Las distintas culturas han pretendido enfrentar el inexorable destino de la muerte, inventando estratagemas sin parangón, con una serie de variantes tentadoras (inmortalidad, por ejemplo), con el fin de inventar símbolos culturales relevantes que nieguen el carácter definitivo de la muerte: no hay fin del mundo, solamente un tránsito a otro, este es el símbolo. Es la idea de que la vida corpórea no es más que un episodio transitorio de la existencia interminable que cambiará o que nos abre a la vida eterna. En lenguaje cristiano, Memento mori (Recuerda que morirás): debes comportarte aquí y ahora porque esto no se ha acabado, pues la vida está garantizada más allá de la muerte. Asimismo, la idea cristiana de pecado original no es sino una fantasía oportuna que le aumentó el valor a la vida terrenal tanto que lo que se hace aquí repercute allá (¡!). La eternidad así entendida es una pesadilla para los malvados, pero una fuente de gozo perpetuo para los buenos (¡!). (Es lo que algunos han llamado deconstrucción de la muerte.)

En este ambiente cultural, aparece el coronavirus como una enfermedad sediciosamente democrática: ‘sediciosa’ porque no admite ningún control ni dominio a la que nos tienen acostumbrados los señores administradores (guerreros y banqueros) de este mundo, y “democrática” porque nos basta con pertenecer a la especie humana para ella nos contagie en igualdad de condiciones. Y, además, es una enfermedad “atea”: no le hace caso a ningún dios de ninguna religión. (Por favor, ya no usemos el trasnochado discurso de que es diabólica porque no es sino un virus, nada más.)

Mientras unos corren por miedo al desabastecimiento inexistente de alimentos, curiosamente, aún no nos hemos percatado que estamos desabastecidos hace siglos, pero de empatía. Sólo que a este tipo de desabastecimiento le quitamos la mirada porque nos enseñaron a competir (por eso muchos quieren llegar antes a los estantes de los supermercados y dejarlos vacíos) y no a convivir compartiendo lo poco o lo mucho que se tiene, a ser exitosos (porque tienen más alimentos que otros) y no a ser felices, a golpear con el puño y no a dar la mano, siempre sacrificando a los demás. Los otros fueron convertidos en enemigos de mis intereses, de mis mezquindades y de mi puesto de trabajo: se creyeron el lavado de cerebro que alimenta esa mentalidad depredadora.

Quizás el coronavirus nos recuerde la única obligación que tenemos como especie: seguir siendo humanos. Y si me perdí en el camino por las distracciones, me pide que trate de corregir mi falta de atención para distinguir lo esencial (compartir empáticamente) de lo accidental (acumular egoístamente). Nada de lo que tenemos en exceso resulta necesario, pero es una urgencia para que otros que no tienen tengan lo necesario. Y, en este momento de emergencia sanitaria, ser empática/o implica no visitar a familiares ni a vecinos, no irse de paseo, no salir salvo que sea estrictamente urgente, es decir, “quedarse en casa”, no más.
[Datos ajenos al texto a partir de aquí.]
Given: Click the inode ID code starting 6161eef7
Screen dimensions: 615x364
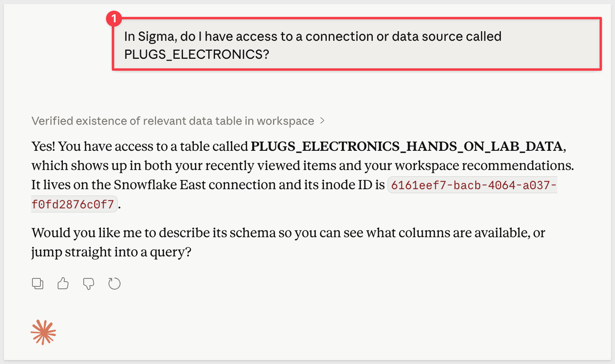Looking at the screenshot, I should pos(473,185).
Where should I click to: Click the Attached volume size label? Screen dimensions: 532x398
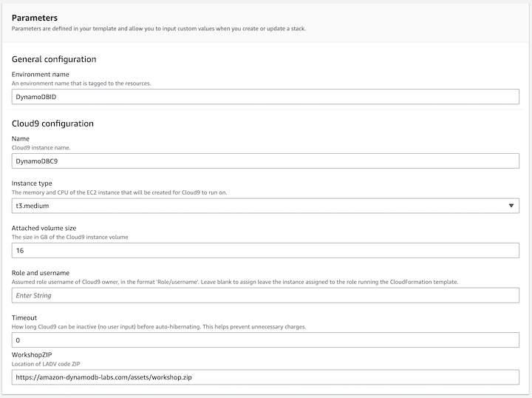[44, 228]
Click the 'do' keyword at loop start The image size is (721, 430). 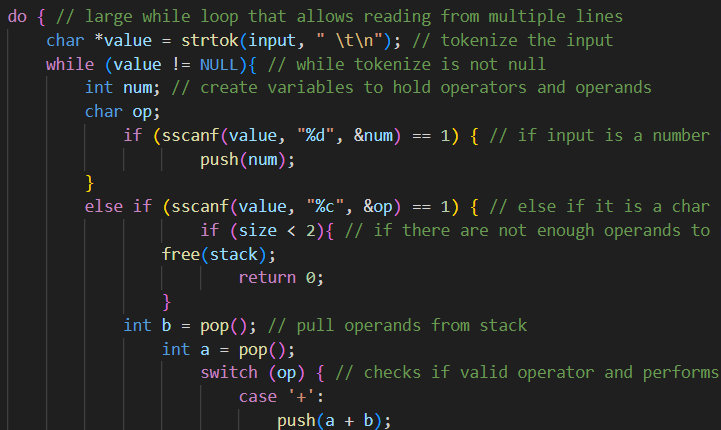[18, 15]
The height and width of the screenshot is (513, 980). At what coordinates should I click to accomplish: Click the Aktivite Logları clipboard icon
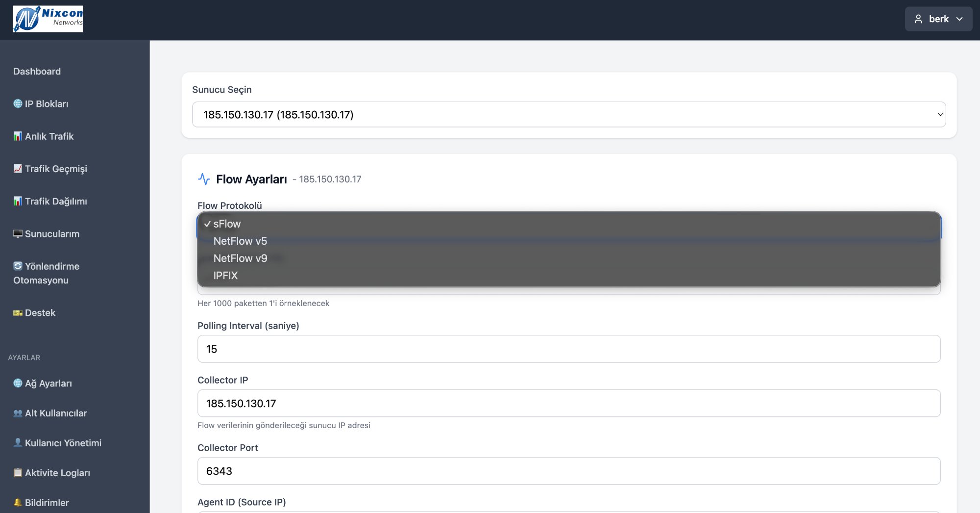click(x=18, y=473)
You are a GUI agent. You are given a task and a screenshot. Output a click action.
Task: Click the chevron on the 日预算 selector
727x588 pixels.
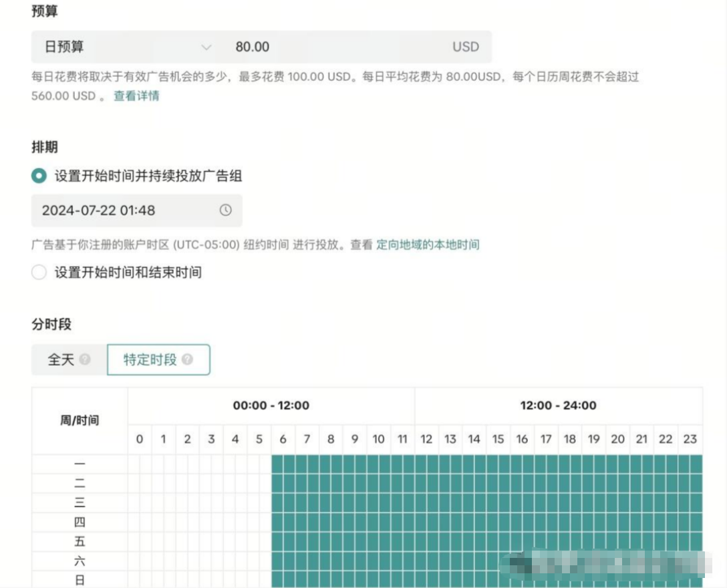click(x=206, y=47)
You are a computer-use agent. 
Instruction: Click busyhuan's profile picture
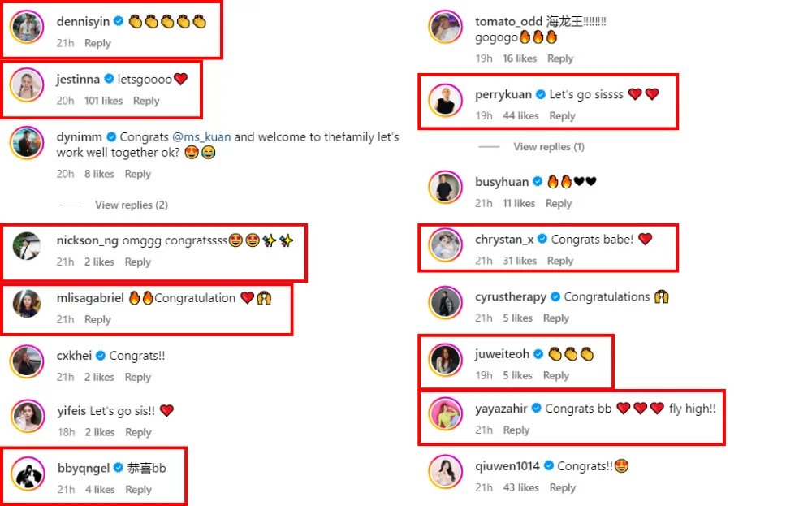pyautogui.click(x=445, y=188)
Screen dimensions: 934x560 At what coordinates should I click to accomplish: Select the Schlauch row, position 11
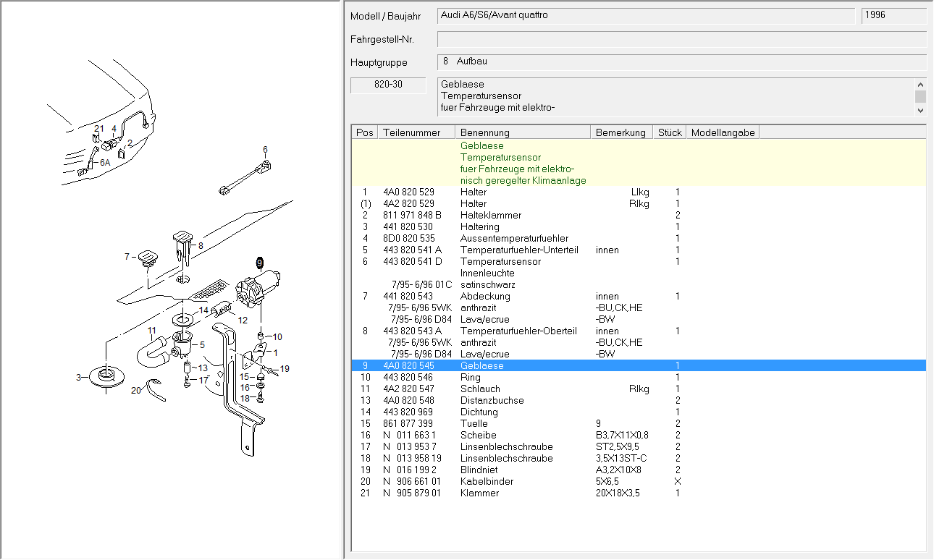480,389
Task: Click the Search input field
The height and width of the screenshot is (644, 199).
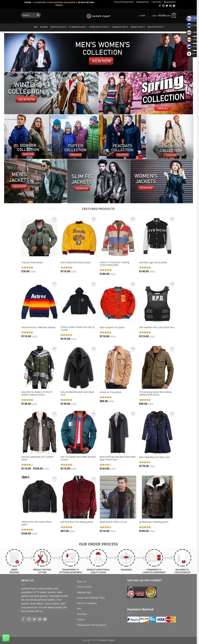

¿Por qué tenemos miedo al desabastecimiento si somos muchos costarricenses junto a muchos de otras nacionalidades? Después de esta pandemia, compartiremos lo que tengamos con nuestros vecinos (de hogar, de trabajo, de entretenimiento, etc.), y los vecinos de mi familia lejana harán lo mismo, hasta que entendamos que nuestra fortaleza viene de quien está al lado mío y que me cuidará mejor de como yo sé cuidarme. ¿Renunciaremos al dominio que lleva al exterminio? ¿O abrazaremos al vecino que es el único camino?

Surgen dos preguntas: ¿Y Dios? Nada nos debe. ¿Y las religiones? Tal vez habría que abogar por una religión cuyo dios produzca una espiritualidad situada, pero ¿dónde? En las víctimas, los que son asesinados por el mercado salvaje, inhospitalario, devorador y egoísta, y las personas insatisfechas, quienes tratan de banalizar la muerte que atisba y llena con su miedo toda la vida, y que, aunque parezcan coincidir, lo son pero nominalmente. Estos dos grandes grupos son los que están decepcionados ante las promesas de las pasadas religiones y revoluciones. ¿Un Dios que no toma partido (“Nada nos debe”)? Como dicen los sociólogos, “el mayor pecado de hoy no es la maldad, sino la indiferencia” (I. González-Faus). Eso sí, un nuevo orden que corrige la falacia de la violencia redentora: el mundo no es ordenado ni ausente del mal gracias a la destrucción de enemigos/pecadores/pobres, sino gracias a su integración o empatía...

Hasta que la dignidad se haga costumbre.